Available data:
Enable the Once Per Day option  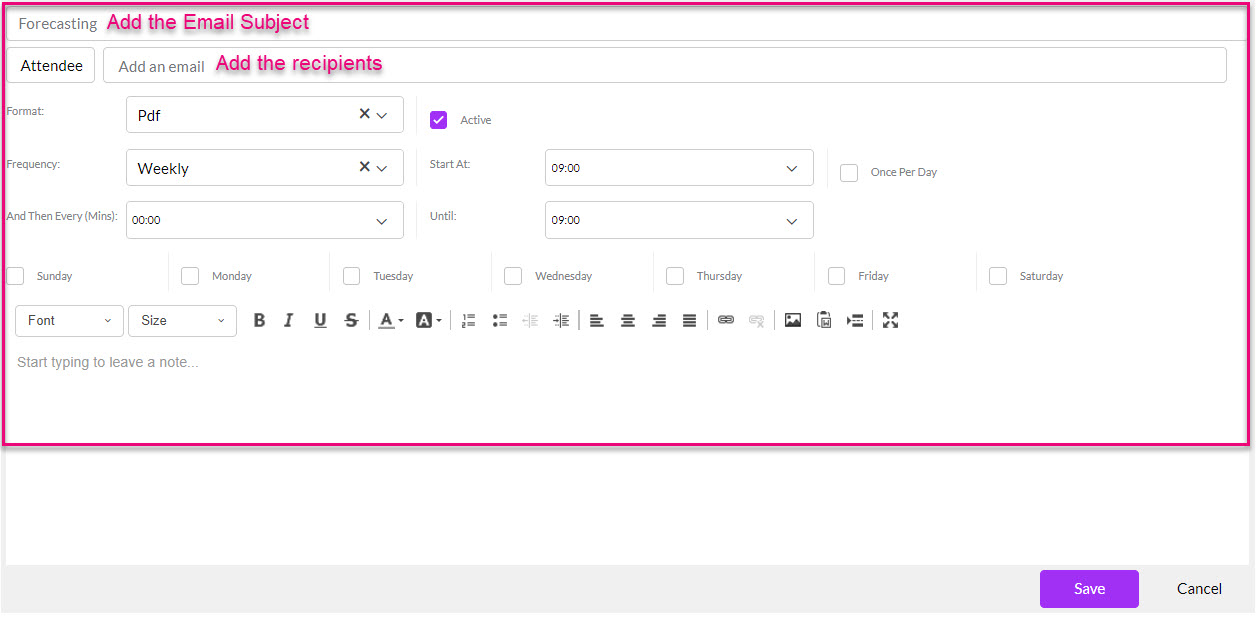[849, 172]
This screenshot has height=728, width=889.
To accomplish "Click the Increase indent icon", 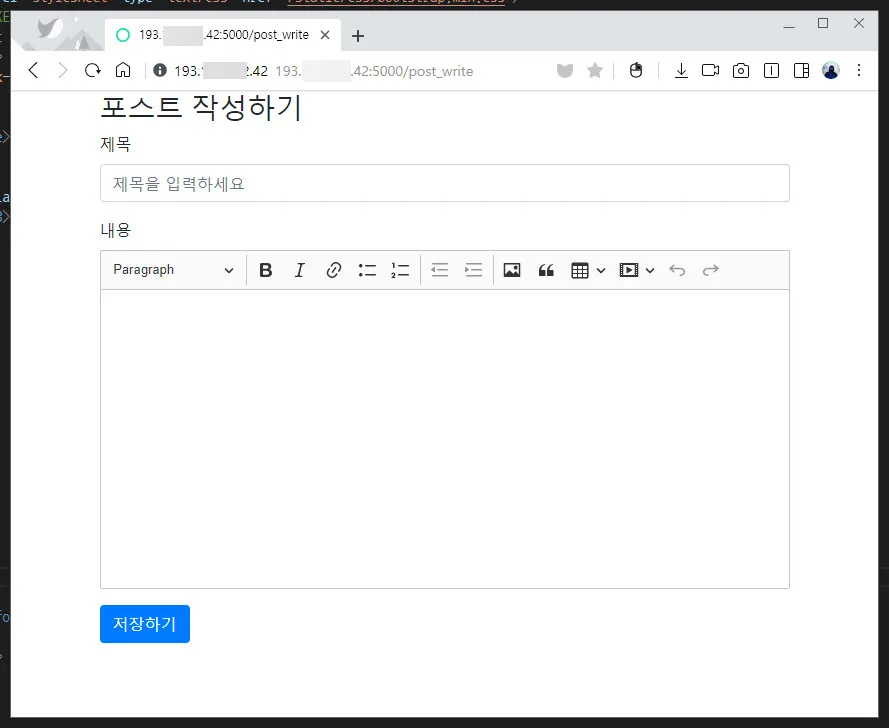I will [x=473, y=269].
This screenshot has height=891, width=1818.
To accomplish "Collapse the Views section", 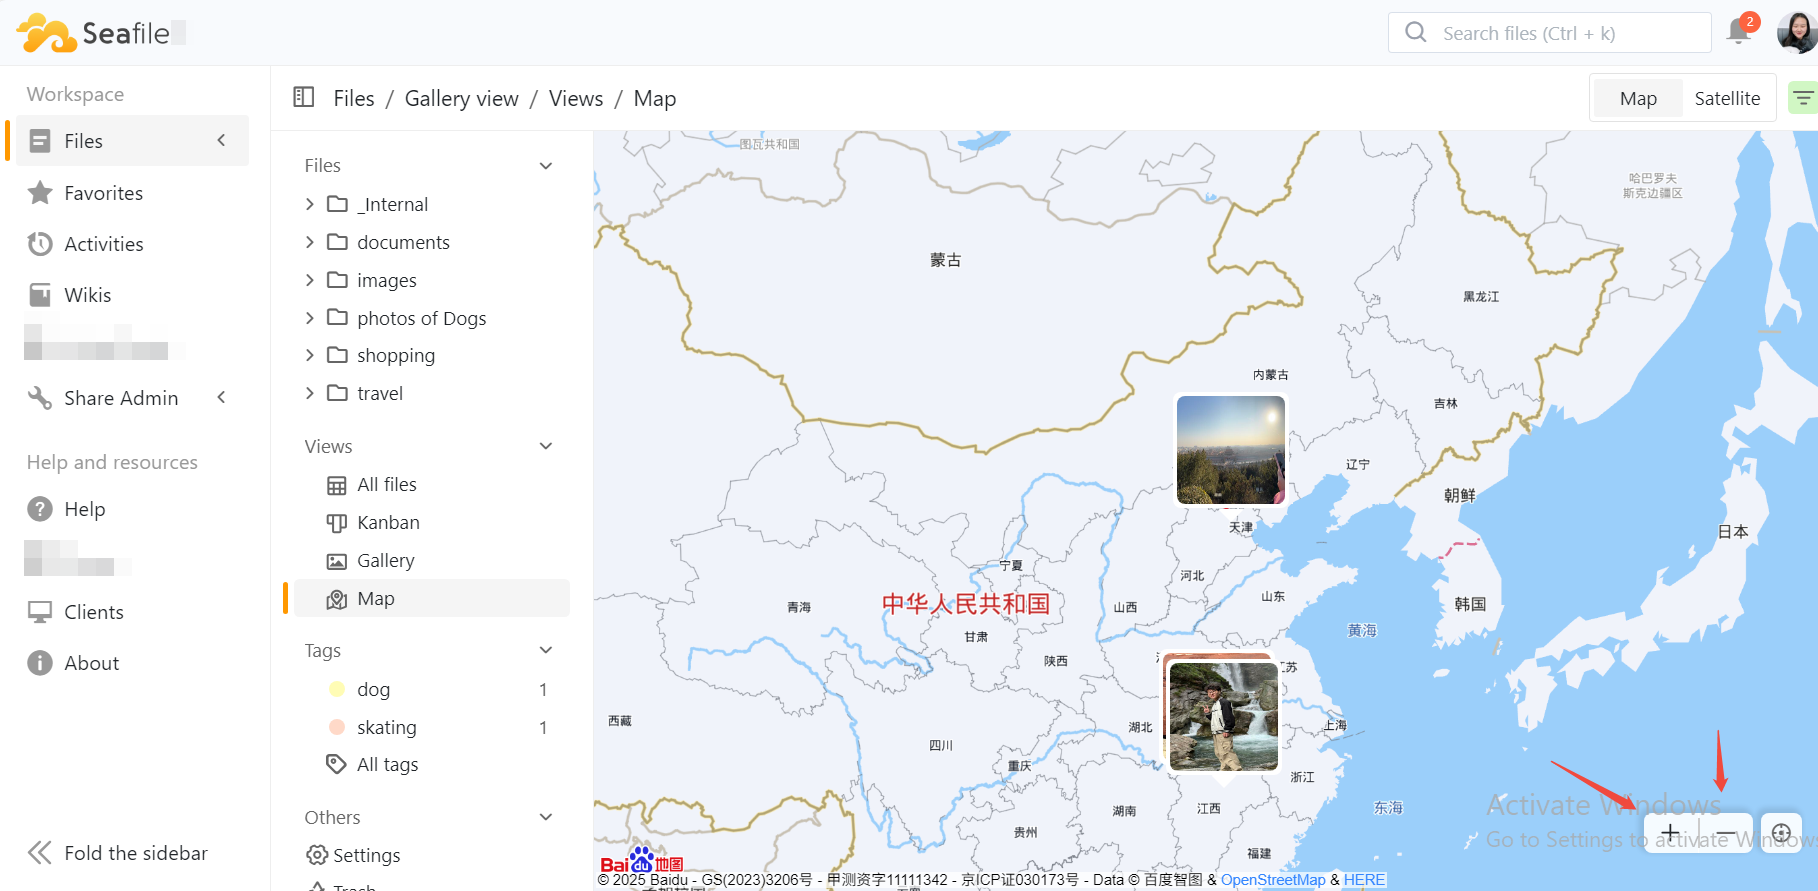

What to do:
Leave every picture out, and repeat exactly the lines from the one containing "This screenshot has height=891, width=1818." through the last line of the entries, both ends included.

Finished task:
This screenshot has height=891, width=1818.
To accomplish "Collapse the Views section", 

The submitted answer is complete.